Your instructions: A single number is the answer: the count of lines in these records with "sidebar" in them.

━━ Supplied material ━━

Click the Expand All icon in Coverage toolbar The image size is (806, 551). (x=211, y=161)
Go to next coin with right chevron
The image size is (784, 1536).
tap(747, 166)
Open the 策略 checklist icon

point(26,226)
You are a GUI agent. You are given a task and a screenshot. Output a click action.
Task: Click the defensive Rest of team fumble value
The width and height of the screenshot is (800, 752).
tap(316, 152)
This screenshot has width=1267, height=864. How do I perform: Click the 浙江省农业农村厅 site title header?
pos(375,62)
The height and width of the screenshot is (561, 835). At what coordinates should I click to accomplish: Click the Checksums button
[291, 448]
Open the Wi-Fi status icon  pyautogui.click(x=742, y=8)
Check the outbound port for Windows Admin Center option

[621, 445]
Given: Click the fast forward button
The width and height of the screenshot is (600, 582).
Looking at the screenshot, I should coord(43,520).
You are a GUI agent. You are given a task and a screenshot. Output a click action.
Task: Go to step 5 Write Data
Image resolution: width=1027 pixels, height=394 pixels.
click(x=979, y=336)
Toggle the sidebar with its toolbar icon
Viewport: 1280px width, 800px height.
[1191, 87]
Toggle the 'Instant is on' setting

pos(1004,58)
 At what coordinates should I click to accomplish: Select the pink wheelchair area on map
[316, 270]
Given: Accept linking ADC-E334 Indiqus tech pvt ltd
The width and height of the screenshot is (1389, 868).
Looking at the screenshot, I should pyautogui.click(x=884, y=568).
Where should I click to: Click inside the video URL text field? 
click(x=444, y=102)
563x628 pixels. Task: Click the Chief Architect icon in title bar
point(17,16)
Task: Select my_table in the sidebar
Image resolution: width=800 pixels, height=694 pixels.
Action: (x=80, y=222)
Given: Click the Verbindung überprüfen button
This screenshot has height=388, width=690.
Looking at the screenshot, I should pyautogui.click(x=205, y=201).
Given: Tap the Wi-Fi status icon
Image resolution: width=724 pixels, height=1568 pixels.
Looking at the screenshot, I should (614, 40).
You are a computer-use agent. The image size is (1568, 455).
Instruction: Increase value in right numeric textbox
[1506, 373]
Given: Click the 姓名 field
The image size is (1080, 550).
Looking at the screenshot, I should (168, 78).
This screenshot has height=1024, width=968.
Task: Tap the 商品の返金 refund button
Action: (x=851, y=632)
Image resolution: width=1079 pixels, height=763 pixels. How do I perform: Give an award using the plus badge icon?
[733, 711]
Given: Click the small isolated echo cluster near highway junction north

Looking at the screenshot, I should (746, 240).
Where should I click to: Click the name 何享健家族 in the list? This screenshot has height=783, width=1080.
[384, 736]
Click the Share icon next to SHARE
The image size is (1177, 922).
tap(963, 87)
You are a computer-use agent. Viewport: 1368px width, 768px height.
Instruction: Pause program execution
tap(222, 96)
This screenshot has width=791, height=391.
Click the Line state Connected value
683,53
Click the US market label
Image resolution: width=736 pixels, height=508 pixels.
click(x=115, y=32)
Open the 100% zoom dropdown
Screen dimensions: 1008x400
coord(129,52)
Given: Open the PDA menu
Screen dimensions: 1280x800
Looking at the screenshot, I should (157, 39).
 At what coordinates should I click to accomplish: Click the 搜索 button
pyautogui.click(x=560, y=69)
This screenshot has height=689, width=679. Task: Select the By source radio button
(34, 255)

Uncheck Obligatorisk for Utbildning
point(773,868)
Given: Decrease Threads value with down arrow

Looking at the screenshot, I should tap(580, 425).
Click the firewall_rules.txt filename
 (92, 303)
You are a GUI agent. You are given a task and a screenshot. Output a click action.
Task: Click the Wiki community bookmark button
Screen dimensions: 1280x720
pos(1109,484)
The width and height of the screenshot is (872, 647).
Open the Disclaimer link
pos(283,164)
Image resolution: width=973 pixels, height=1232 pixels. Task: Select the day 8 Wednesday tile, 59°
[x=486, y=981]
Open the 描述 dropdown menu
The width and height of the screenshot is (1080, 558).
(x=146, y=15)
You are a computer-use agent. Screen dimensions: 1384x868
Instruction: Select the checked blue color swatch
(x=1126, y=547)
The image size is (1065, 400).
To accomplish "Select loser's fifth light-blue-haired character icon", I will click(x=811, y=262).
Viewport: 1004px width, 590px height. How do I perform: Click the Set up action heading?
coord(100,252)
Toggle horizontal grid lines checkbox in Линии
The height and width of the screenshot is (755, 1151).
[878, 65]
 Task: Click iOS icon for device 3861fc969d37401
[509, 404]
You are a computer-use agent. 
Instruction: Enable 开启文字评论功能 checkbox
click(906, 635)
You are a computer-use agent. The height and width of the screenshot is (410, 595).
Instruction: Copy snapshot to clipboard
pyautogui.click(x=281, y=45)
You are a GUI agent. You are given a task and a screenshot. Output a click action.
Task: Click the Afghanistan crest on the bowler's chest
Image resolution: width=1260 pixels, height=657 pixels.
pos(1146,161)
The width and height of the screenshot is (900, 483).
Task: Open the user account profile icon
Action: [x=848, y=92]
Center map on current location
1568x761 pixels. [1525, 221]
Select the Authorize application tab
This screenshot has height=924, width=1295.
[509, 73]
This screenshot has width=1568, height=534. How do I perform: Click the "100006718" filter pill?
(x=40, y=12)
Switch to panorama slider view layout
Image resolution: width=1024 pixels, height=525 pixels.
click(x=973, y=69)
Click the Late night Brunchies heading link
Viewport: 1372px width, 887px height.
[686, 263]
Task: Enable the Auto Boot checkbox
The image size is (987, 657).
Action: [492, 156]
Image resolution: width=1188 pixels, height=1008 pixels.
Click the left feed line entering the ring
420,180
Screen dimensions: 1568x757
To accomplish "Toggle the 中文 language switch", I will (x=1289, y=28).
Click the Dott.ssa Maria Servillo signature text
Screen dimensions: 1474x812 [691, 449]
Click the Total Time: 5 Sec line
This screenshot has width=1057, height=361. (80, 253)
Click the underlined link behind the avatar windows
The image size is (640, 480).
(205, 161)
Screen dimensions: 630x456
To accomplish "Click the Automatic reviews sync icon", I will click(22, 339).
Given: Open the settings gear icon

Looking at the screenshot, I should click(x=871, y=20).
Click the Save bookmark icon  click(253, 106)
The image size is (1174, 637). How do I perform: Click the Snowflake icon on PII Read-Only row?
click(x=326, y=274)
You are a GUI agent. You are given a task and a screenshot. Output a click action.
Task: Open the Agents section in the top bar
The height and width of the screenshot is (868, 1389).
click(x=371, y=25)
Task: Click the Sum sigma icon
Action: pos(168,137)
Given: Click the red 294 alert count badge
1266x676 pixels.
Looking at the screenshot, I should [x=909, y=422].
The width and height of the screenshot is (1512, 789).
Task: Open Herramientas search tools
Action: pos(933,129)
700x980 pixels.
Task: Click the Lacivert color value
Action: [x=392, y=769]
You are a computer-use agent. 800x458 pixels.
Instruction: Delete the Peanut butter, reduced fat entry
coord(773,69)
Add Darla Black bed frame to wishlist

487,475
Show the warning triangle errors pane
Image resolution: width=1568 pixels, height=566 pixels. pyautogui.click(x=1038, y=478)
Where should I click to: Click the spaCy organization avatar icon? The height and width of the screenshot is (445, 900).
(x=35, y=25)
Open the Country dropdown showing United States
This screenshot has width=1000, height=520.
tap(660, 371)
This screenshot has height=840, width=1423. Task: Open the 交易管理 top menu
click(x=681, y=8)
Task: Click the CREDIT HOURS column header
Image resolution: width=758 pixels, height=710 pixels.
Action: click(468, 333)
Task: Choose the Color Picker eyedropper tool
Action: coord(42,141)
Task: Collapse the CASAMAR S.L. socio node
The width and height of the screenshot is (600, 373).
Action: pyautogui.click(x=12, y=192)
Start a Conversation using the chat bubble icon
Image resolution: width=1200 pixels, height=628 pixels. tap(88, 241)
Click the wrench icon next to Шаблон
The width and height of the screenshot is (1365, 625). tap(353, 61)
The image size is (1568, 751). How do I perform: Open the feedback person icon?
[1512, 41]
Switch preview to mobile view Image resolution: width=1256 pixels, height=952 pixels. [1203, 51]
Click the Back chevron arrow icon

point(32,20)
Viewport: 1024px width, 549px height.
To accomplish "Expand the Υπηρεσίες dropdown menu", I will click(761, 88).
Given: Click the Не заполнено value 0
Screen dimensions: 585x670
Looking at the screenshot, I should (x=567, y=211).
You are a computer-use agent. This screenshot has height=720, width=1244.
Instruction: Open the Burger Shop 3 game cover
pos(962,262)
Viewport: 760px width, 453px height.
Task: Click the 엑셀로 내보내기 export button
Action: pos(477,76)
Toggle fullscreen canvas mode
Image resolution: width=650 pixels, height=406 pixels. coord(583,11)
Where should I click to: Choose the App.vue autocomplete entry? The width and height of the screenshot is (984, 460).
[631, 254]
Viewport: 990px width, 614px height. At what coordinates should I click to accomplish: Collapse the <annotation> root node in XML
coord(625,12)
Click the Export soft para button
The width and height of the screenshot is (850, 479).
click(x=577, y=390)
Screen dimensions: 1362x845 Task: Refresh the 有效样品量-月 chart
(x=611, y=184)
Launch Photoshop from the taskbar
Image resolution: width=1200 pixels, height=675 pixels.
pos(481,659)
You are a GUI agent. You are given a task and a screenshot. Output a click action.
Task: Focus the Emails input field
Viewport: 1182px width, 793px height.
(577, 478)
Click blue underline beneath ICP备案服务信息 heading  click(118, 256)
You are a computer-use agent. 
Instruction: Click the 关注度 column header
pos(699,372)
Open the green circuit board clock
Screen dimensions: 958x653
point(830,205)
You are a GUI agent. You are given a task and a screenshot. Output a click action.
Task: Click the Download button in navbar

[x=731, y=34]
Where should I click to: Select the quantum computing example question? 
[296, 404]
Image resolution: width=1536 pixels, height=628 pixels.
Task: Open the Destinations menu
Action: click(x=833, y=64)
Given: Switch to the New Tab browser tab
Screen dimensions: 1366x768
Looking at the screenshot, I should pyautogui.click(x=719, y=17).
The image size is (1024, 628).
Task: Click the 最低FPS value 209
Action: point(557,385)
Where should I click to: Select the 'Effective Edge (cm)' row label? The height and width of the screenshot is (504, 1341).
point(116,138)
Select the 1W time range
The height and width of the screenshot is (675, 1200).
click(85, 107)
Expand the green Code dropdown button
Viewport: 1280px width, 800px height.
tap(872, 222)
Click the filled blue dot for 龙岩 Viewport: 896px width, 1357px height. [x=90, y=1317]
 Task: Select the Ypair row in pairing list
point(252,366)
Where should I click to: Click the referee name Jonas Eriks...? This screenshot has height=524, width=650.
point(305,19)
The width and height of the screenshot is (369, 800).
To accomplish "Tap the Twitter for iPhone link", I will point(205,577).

━━━

Finished task: 2